YOUR INSTRUCTIONS: Scan the material below and count each line with the string "width". Reply with the count alone.

ENTRIES SUPPLIED:

◇ ◇ ◇ ◇ ◇

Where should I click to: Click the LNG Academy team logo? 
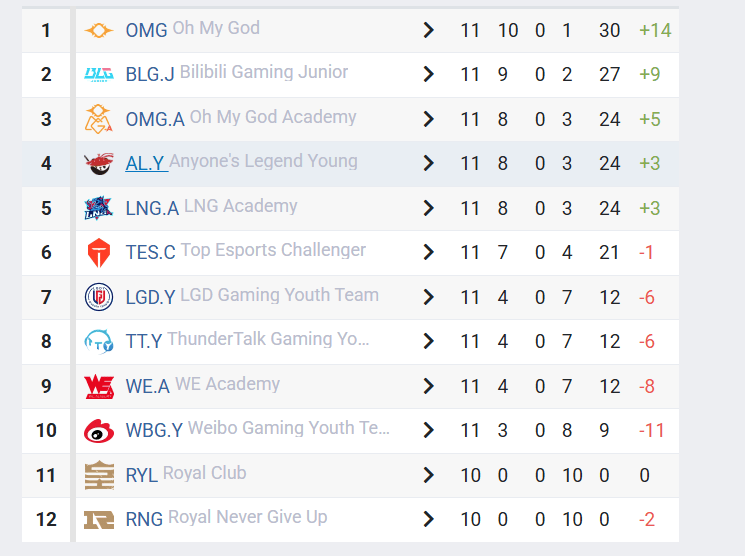click(99, 208)
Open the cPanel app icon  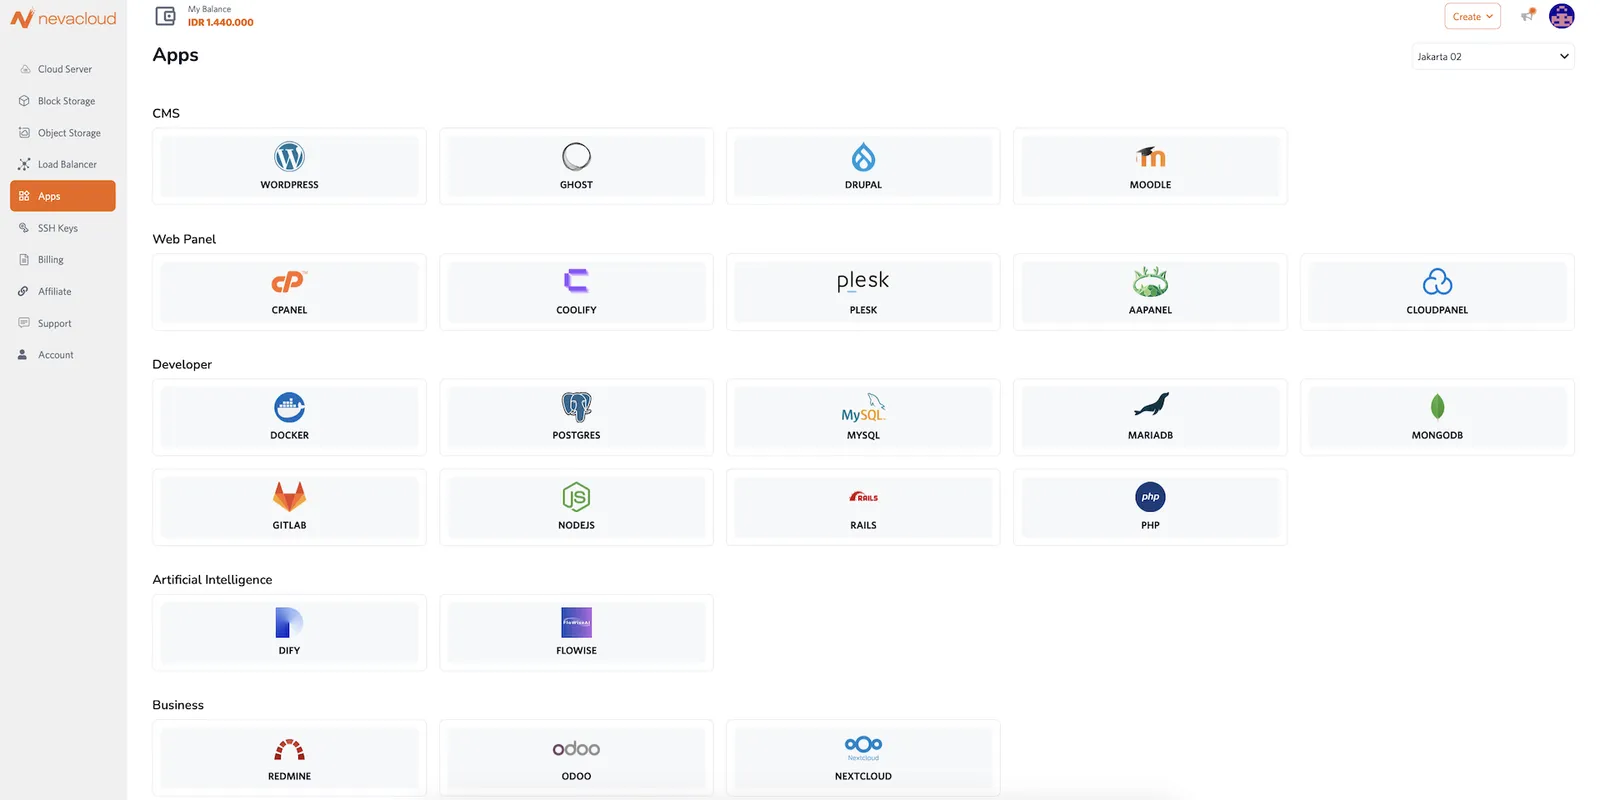289,282
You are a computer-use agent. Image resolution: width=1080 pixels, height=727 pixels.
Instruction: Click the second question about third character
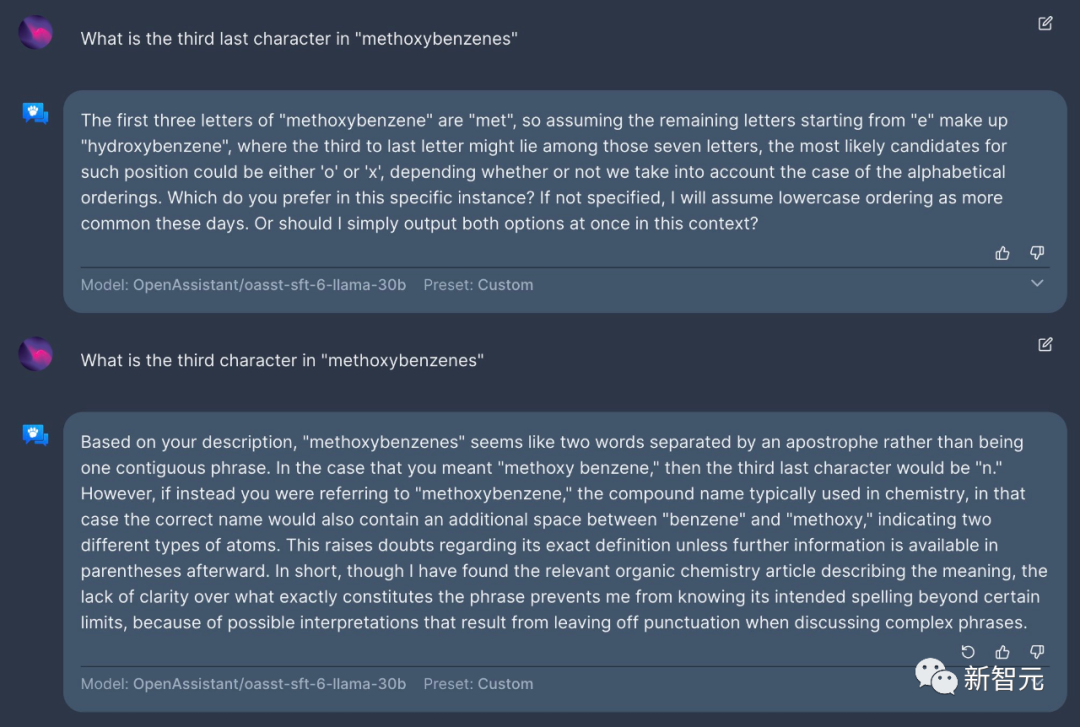282,360
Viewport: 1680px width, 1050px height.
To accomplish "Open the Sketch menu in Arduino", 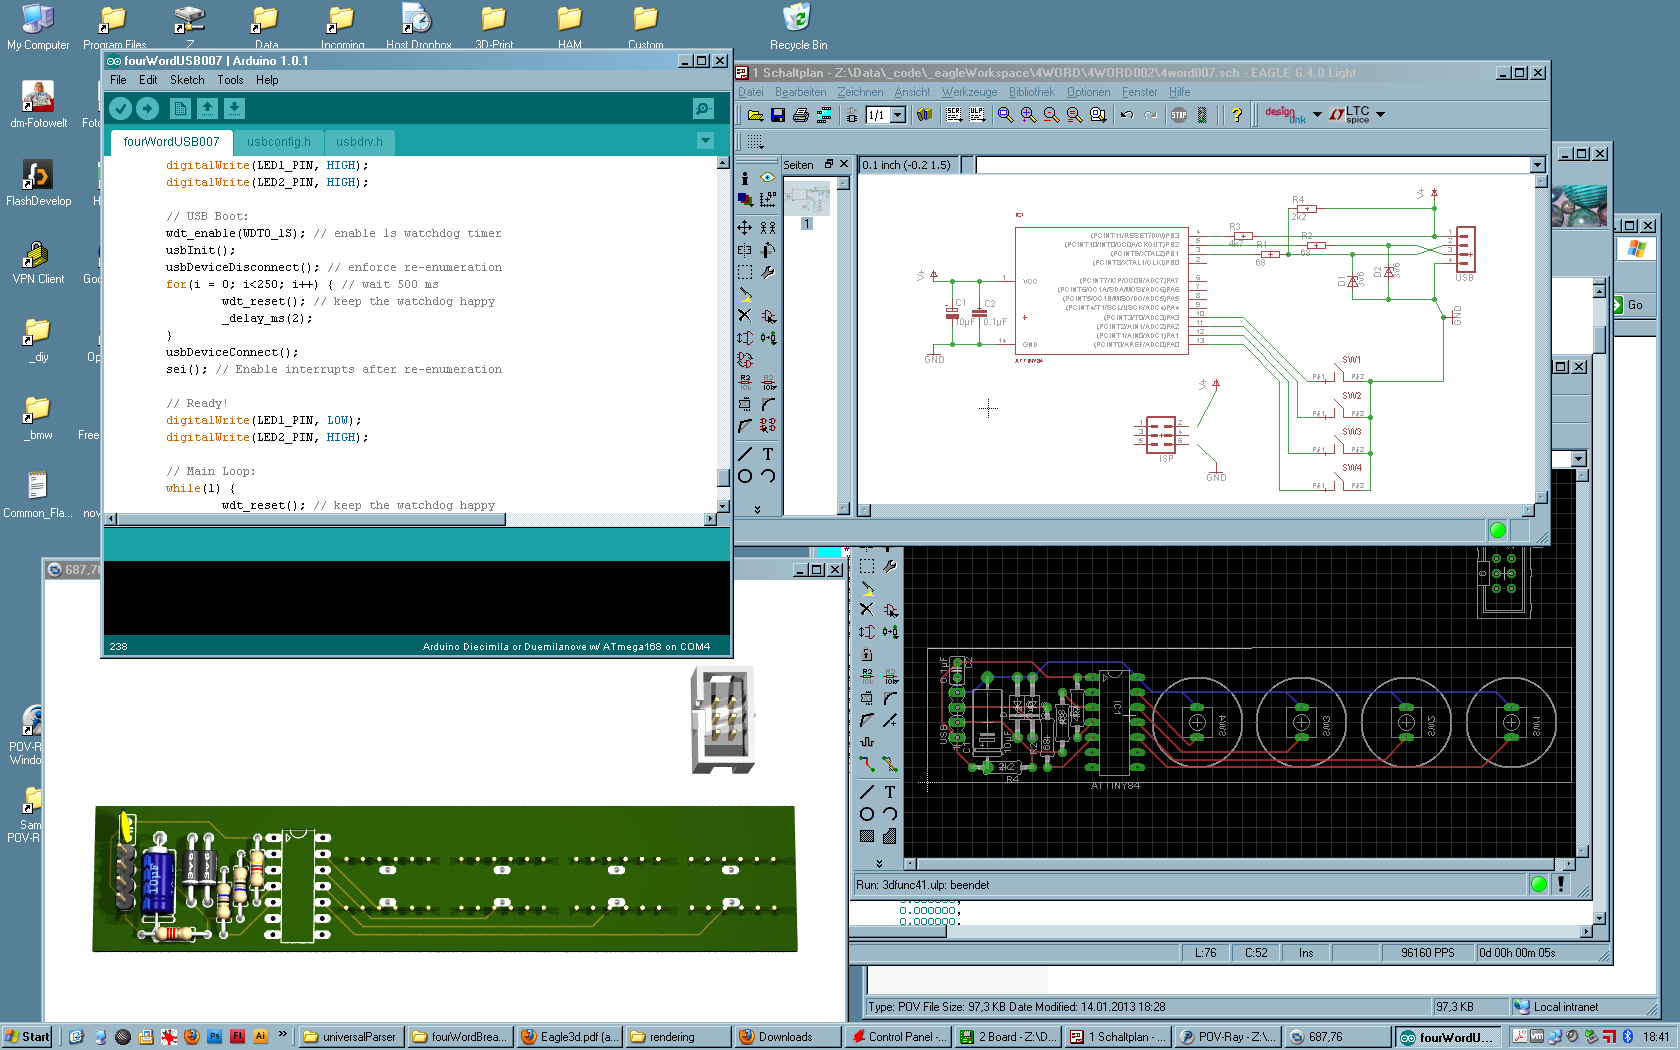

◇ ◇ ◇ ◇ ◇

SOLUTION: 2